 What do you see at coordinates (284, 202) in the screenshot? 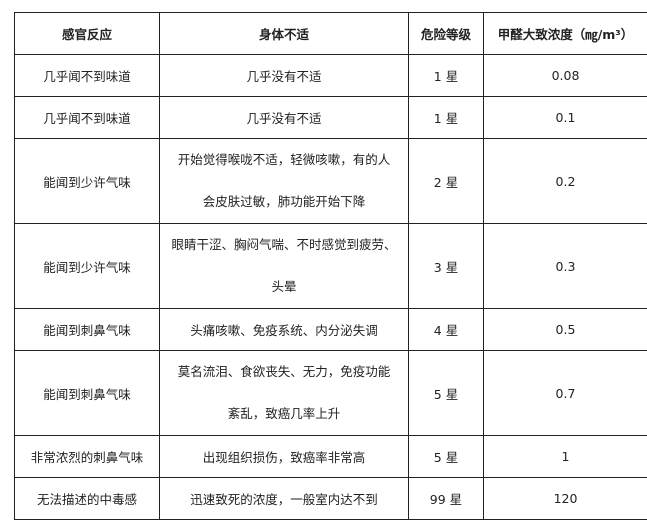
I see `symptom-line: 会皮肤过敏，肺功能开始下降` at bounding box center [284, 202].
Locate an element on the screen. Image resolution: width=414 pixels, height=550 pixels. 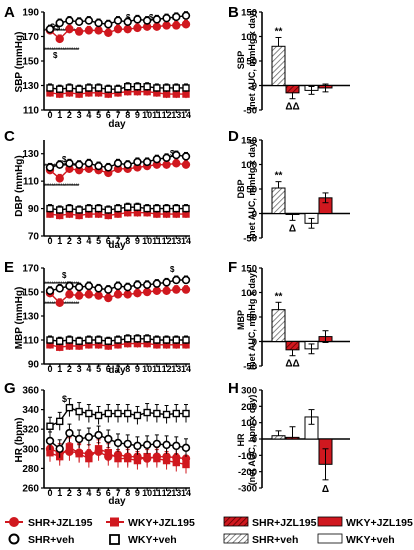
y-tick-label-d: 150 is located at coordinates (249, 142).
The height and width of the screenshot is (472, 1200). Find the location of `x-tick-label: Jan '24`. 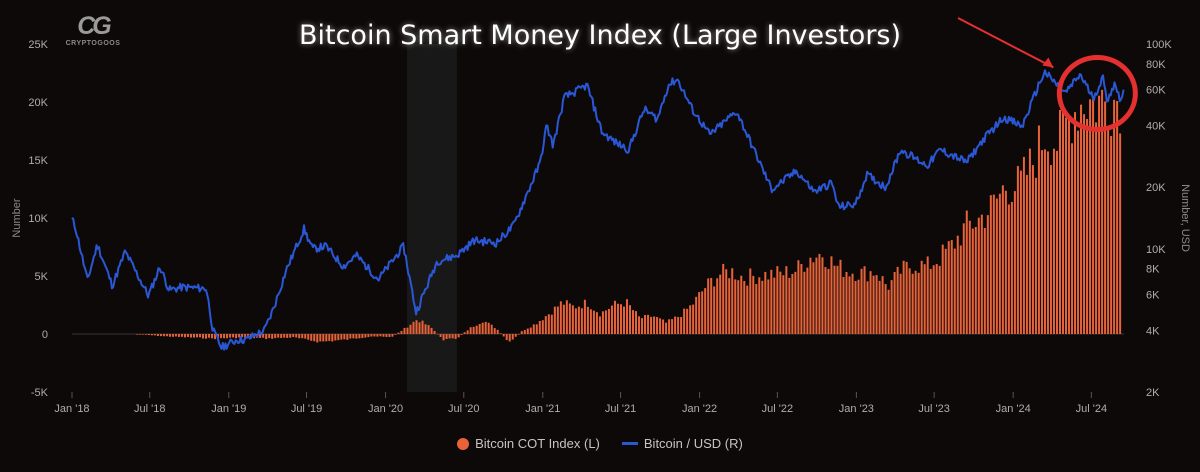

────────

● WHAT IS EXPECTED
Revise the records above so that each "screenshot" reads "screen capture" and all other text stays the same. Leave out the pictures.

● ANSWER TO THE PROBLEM
 What do you see at coordinates (284, 202) in the screen capture? 
I see `symptom-line: 会皮肤过敏，肺功能开始下降` at bounding box center [284, 202].
Locate an element on the screen. Image resolution: width=414 pixels, height=550 pixels. 
y-tick-label-d: 150 is located at coordinates (249, 142).
The height and width of the screen capture is (472, 1200). Find the location of `x-tick-label: Jan '24`. 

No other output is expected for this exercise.